Across all entries below, how many lines include "computer"? Answer with the number alone.

(Saved entries)
↓
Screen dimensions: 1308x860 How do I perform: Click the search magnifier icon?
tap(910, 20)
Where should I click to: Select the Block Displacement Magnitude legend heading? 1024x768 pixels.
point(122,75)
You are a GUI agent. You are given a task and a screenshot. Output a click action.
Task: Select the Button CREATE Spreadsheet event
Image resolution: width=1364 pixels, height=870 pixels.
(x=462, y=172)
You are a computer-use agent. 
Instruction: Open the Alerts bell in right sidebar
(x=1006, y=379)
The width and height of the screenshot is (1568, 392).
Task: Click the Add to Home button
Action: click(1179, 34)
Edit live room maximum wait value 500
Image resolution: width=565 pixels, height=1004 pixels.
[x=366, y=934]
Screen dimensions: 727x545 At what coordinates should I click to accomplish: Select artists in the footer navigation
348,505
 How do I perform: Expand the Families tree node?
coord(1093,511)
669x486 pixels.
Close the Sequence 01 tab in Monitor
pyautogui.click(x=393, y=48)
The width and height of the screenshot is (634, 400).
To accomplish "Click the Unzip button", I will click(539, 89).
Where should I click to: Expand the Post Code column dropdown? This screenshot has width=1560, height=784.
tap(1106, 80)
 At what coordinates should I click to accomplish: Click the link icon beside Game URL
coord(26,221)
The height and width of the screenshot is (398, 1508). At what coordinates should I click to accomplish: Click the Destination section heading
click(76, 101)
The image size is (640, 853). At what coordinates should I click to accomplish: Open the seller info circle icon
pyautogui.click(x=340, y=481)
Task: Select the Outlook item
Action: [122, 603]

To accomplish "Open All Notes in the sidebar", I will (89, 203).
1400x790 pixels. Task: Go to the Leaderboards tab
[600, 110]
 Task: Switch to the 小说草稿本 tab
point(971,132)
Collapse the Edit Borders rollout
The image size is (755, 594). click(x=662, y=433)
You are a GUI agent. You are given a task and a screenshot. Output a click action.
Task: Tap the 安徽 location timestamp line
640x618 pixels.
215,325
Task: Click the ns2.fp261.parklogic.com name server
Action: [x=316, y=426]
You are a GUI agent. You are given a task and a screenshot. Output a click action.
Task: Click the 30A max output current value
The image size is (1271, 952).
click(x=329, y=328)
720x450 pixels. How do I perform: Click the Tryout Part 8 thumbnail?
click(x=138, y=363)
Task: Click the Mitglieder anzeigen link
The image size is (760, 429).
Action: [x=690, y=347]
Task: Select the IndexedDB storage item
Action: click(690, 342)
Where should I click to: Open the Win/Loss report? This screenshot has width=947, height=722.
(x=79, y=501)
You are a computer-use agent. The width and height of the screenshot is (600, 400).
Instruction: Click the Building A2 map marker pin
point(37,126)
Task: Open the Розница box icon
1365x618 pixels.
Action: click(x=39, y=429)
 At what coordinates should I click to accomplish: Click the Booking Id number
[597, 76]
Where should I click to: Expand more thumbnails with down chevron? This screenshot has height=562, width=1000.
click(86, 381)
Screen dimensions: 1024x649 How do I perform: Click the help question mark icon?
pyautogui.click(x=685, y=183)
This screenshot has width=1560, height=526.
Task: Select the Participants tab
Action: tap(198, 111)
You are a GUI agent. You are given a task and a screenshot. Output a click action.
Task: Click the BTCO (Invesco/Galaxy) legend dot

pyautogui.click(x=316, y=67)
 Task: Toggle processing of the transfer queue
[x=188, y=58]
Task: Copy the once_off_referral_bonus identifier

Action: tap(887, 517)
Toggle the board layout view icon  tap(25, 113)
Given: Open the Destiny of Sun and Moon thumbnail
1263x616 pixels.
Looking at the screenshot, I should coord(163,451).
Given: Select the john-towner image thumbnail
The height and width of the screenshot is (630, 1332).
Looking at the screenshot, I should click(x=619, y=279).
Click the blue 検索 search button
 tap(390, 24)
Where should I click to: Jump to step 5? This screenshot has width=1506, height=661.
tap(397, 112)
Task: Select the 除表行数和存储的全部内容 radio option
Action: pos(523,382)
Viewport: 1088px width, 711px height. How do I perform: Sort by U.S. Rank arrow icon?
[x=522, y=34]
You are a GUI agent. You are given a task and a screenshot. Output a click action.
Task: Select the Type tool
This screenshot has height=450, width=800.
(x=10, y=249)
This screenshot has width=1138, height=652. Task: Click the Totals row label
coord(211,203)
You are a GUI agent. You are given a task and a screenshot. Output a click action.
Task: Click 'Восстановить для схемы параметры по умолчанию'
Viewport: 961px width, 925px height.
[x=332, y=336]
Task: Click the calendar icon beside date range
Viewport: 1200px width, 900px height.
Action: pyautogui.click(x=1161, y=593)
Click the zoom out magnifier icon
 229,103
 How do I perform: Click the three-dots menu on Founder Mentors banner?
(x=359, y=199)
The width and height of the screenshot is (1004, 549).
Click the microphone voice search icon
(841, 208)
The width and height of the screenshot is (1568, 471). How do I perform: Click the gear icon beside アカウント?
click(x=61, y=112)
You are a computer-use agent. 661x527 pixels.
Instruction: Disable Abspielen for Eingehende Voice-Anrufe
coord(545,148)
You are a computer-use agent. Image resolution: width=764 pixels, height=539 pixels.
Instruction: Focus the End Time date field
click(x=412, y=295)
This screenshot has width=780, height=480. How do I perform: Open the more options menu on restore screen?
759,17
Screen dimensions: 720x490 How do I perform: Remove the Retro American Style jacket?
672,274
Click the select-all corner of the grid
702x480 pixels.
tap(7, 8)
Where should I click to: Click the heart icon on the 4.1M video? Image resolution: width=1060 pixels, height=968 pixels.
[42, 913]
↑
Solution for this task
4